> **Assigned task**:
If a picture appears among the records, leave it out and set down everything else exactly as it stands.

> **Input for this task**:
■ ■ ■

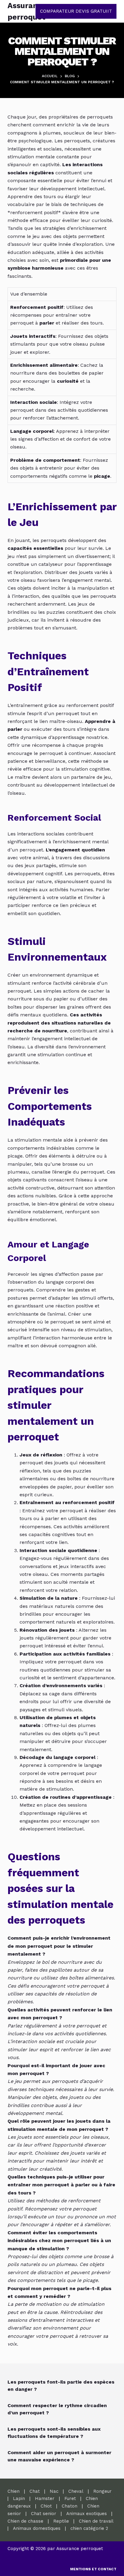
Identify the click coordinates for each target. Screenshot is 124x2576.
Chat (34, 2491)
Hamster (44, 2498)
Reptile (61, 2521)
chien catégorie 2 (89, 2528)
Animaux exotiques (86, 2513)
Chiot (46, 2506)
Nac (54, 2491)
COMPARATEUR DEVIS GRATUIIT (76, 11)
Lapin (19, 2498)
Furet (70, 2498)
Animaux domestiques (36, 2528)
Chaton (69, 2506)
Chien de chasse (25, 2521)
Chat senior (43, 2513)
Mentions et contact (93, 2569)
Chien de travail (96, 2521)
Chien (14, 2491)
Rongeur (102, 2491)
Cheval (75, 2491)
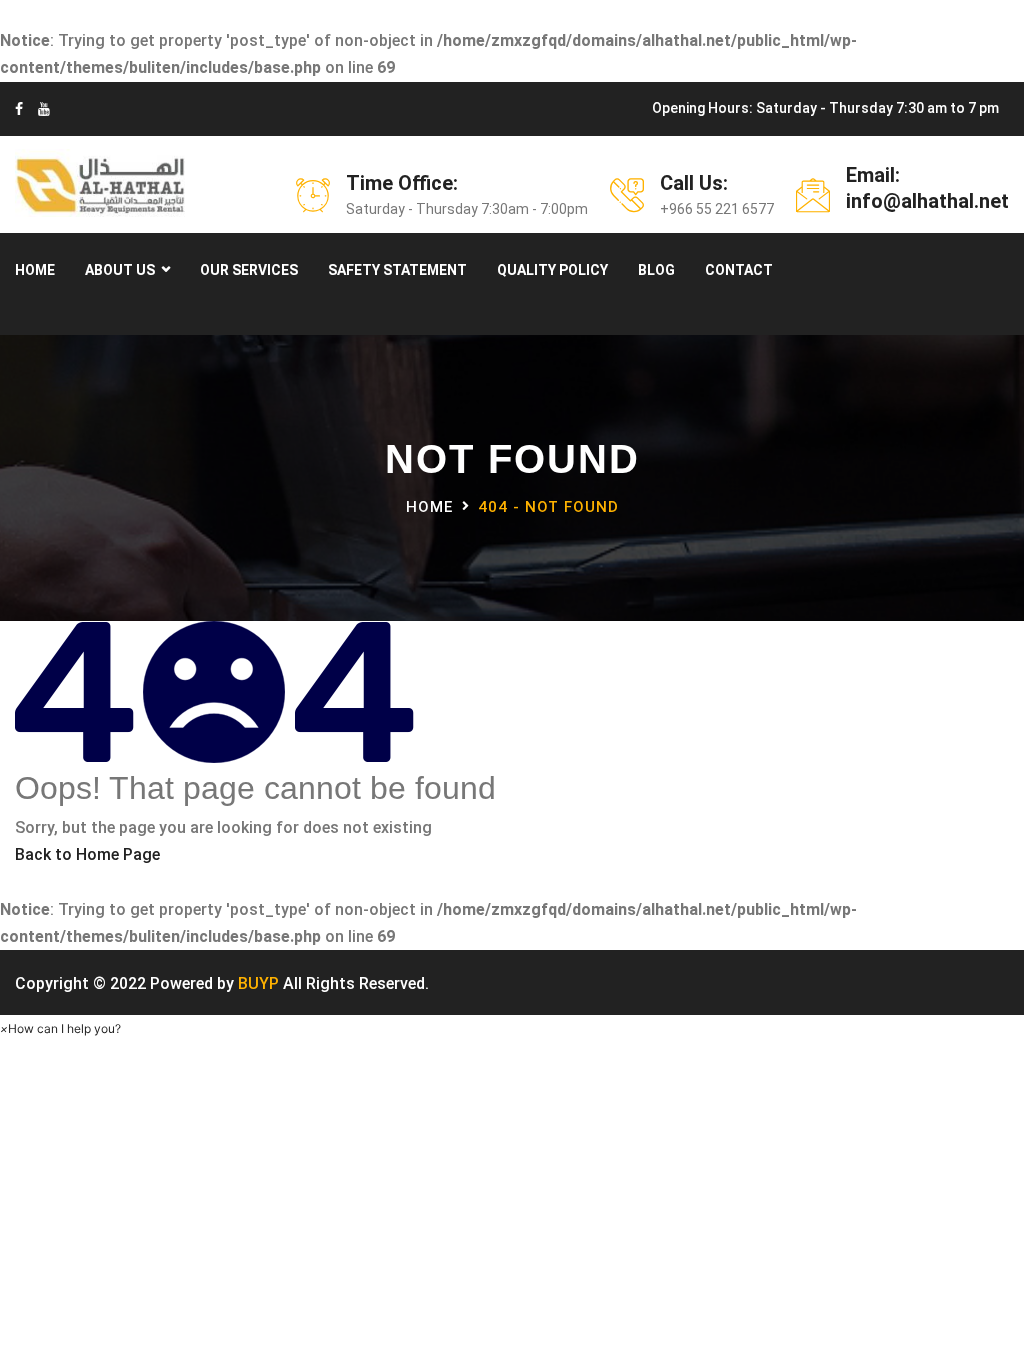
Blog (656, 270)
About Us (120, 270)
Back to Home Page (87, 854)
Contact (739, 270)
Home (35, 270)
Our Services (249, 270)
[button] (60, 1028)
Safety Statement (397, 270)
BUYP (258, 983)
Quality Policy (552, 270)
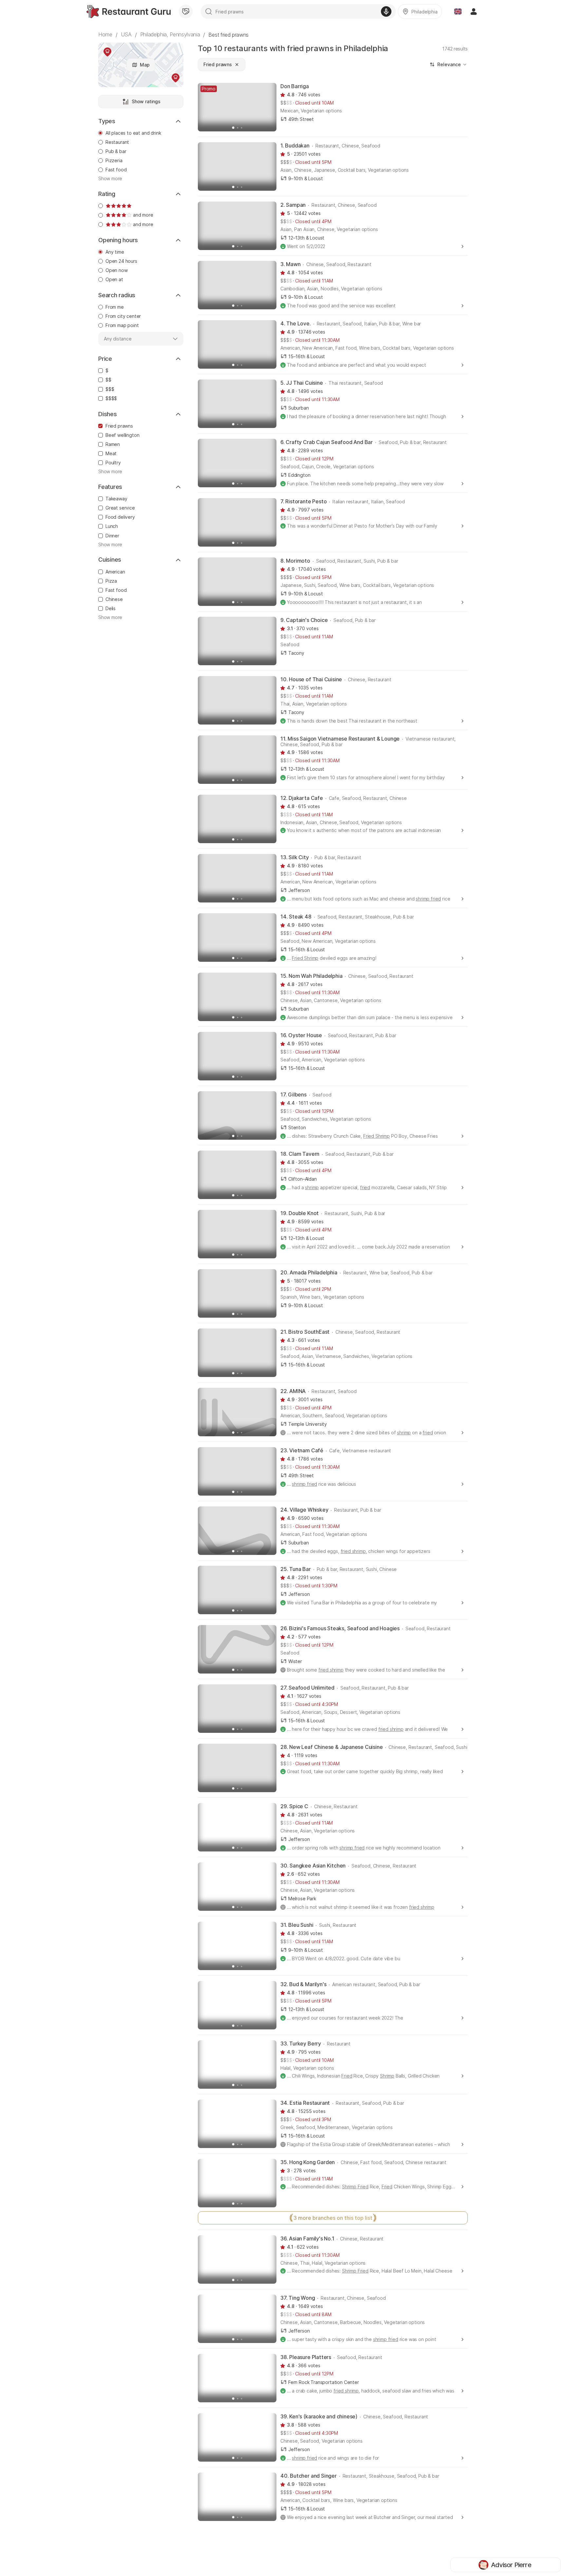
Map (145, 65)
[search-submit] (209, 11)
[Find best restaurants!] (128, 11)
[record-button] (386, 11)
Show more (110, 178)
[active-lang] (458, 11)
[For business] (186, 11)
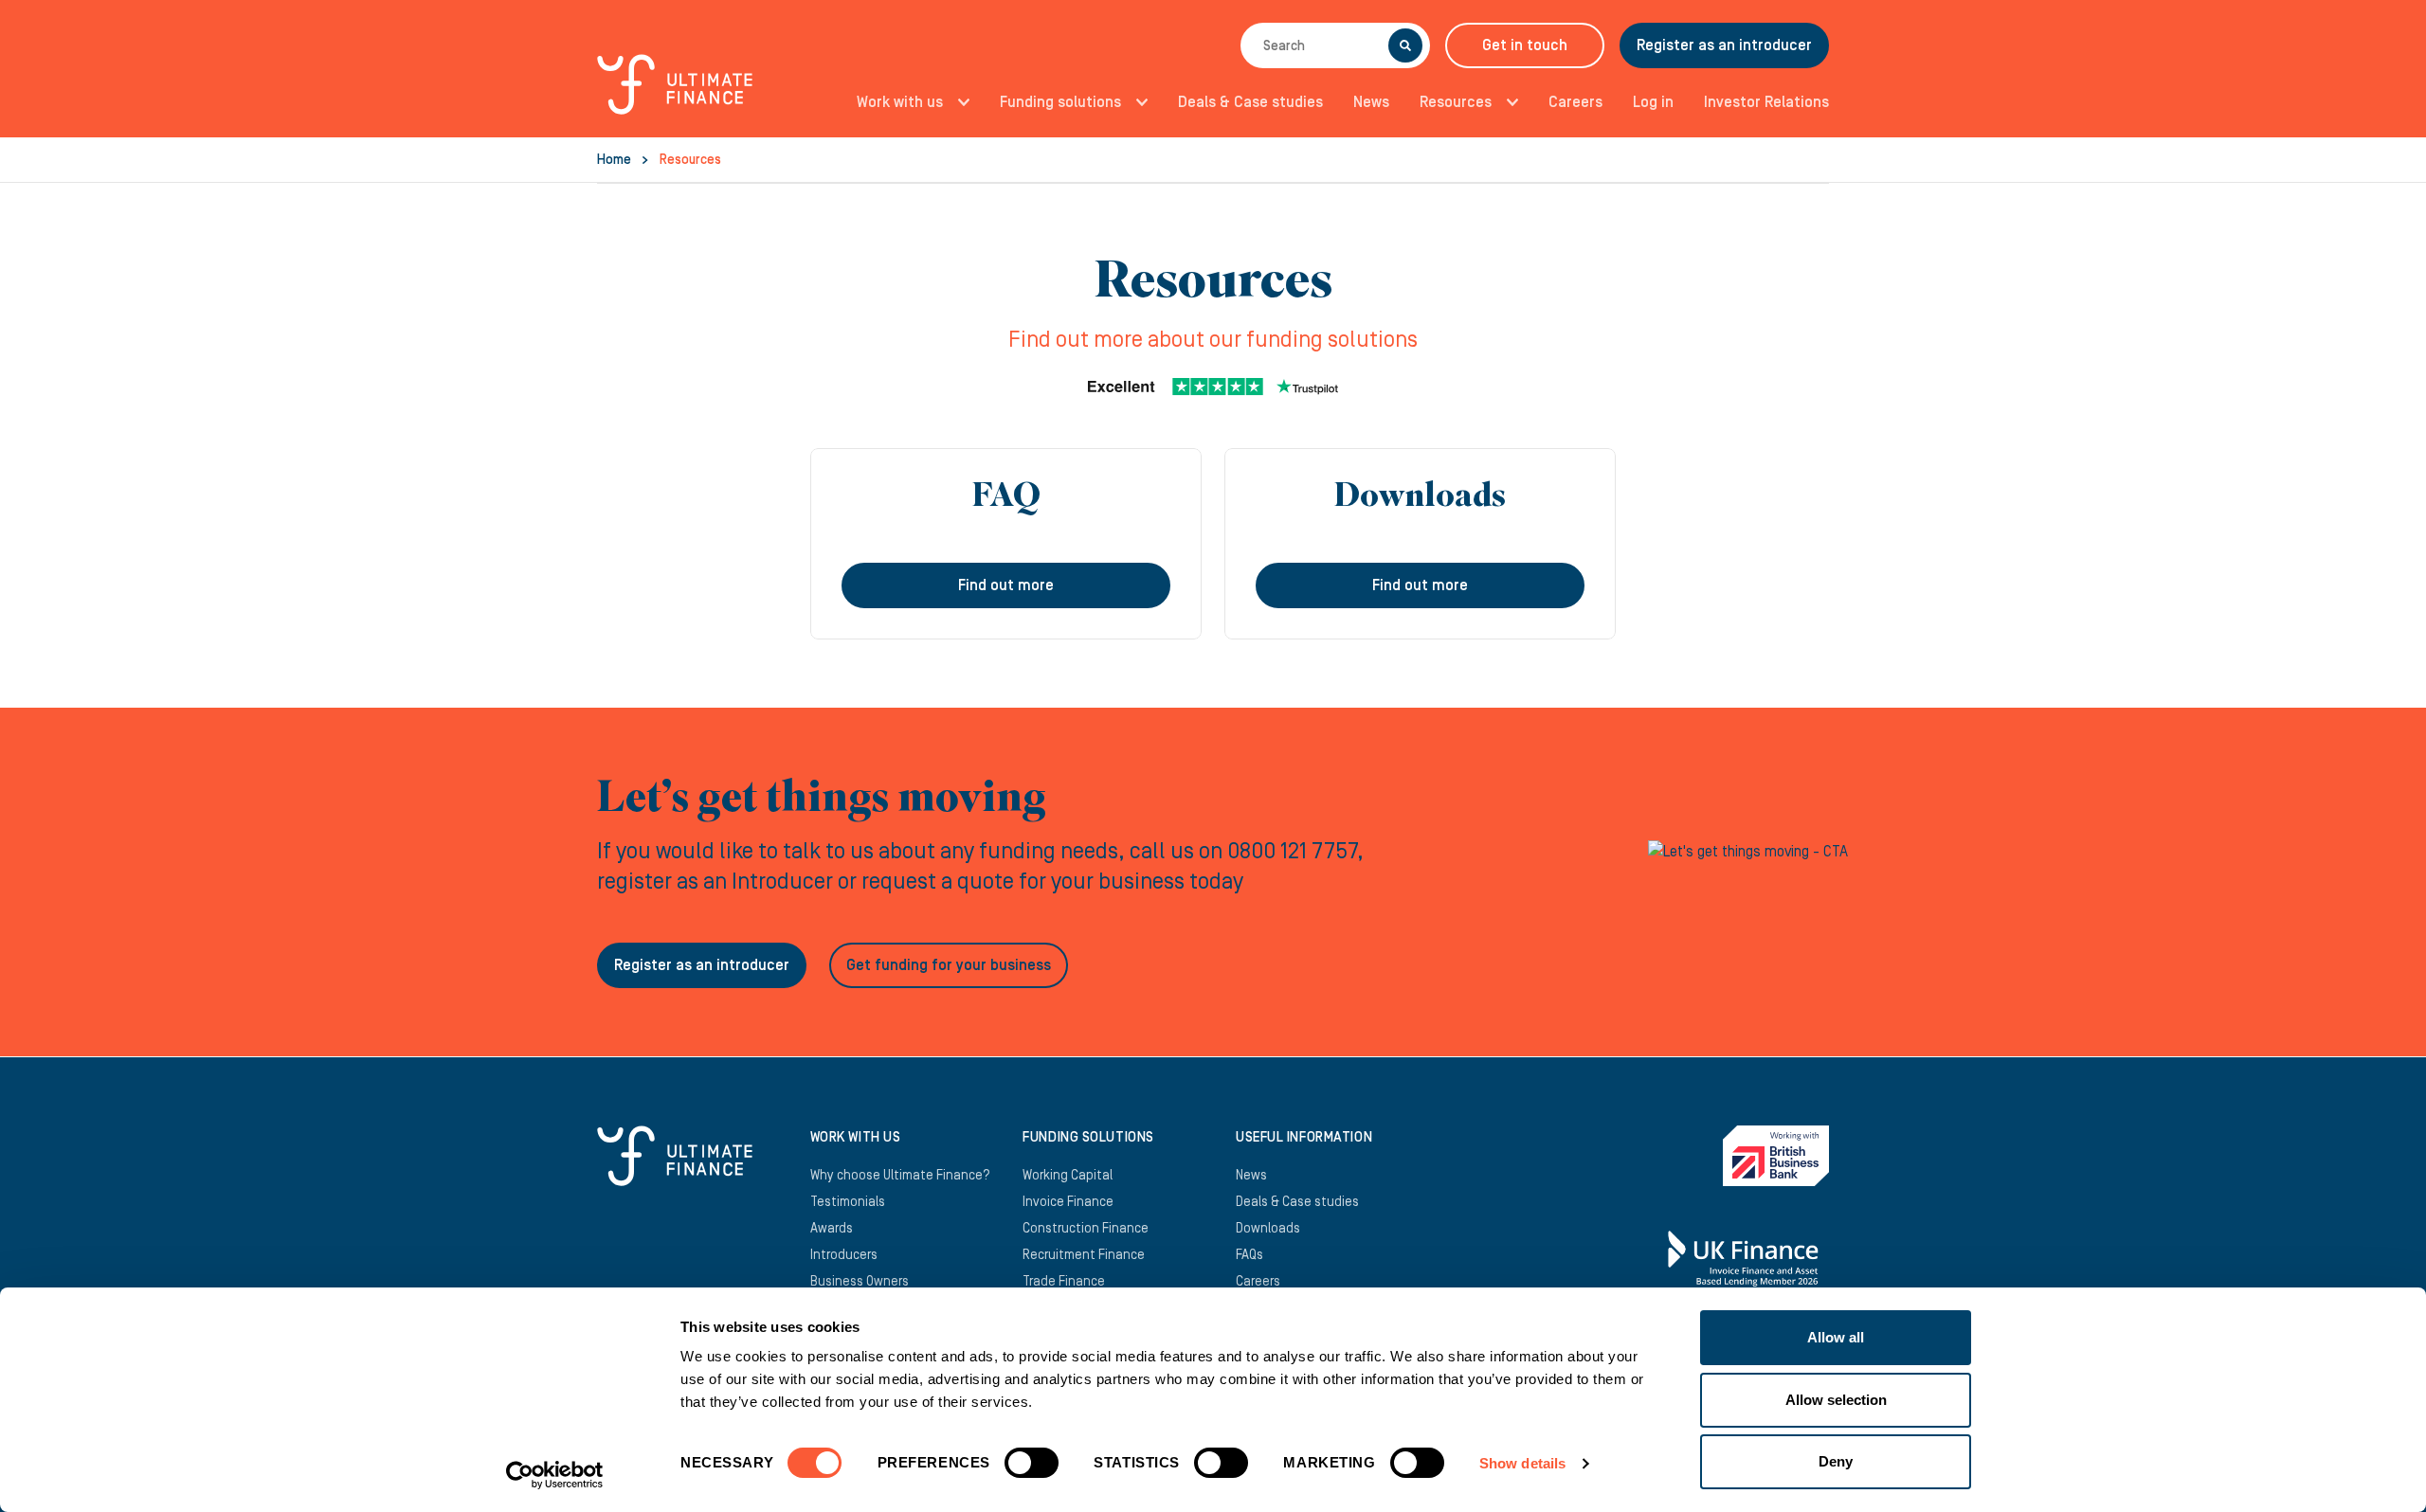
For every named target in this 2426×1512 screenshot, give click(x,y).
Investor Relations (1766, 102)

■ ■ ■

> **Response to the task**:
Identify the click coordinates for each target. Screenshot is 124x2576.
Chat (34, 2491)
Hamster (44, 2498)
Reptile (61, 2521)
chien catégorie 2 (89, 2528)
Animaux exotiques (86, 2513)
Chiot (46, 2506)
Nac (54, 2491)
COMPARATEUR DEVIS GRATUIIT (76, 11)
Lapin (19, 2498)
Furet (70, 2498)
Animaux domestiques (36, 2528)
Chaton (69, 2506)
Chien de chasse (25, 2521)
Chat senior (43, 2513)
Mentions et contact (93, 2569)
Chien de travail (96, 2521)
Chien (14, 2491)
Rongeur (102, 2491)
Cheval (75, 2491)
Blog (656, 270)
About Us (120, 270)
Back to Home Page (87, 854)
Contact (739, 270)
Home (35, 270)
Our Services (249, 270)
[button] (60, 1028)
Safety Statement (397, 270)
BUYP (258, 983)
Quality Policy (552, 270)
Map (145, 65)
[search-submit] (209, 11)
[Find best restaurants!] (128, 11)
[record-button] (386, 11)
Show more (110, 178)
[active-lang] (458, 11)
[For business] (186, 11)
For every named target in this 2426×1512 screenshot, give click(x,y).
Investor Relations (1766, 102)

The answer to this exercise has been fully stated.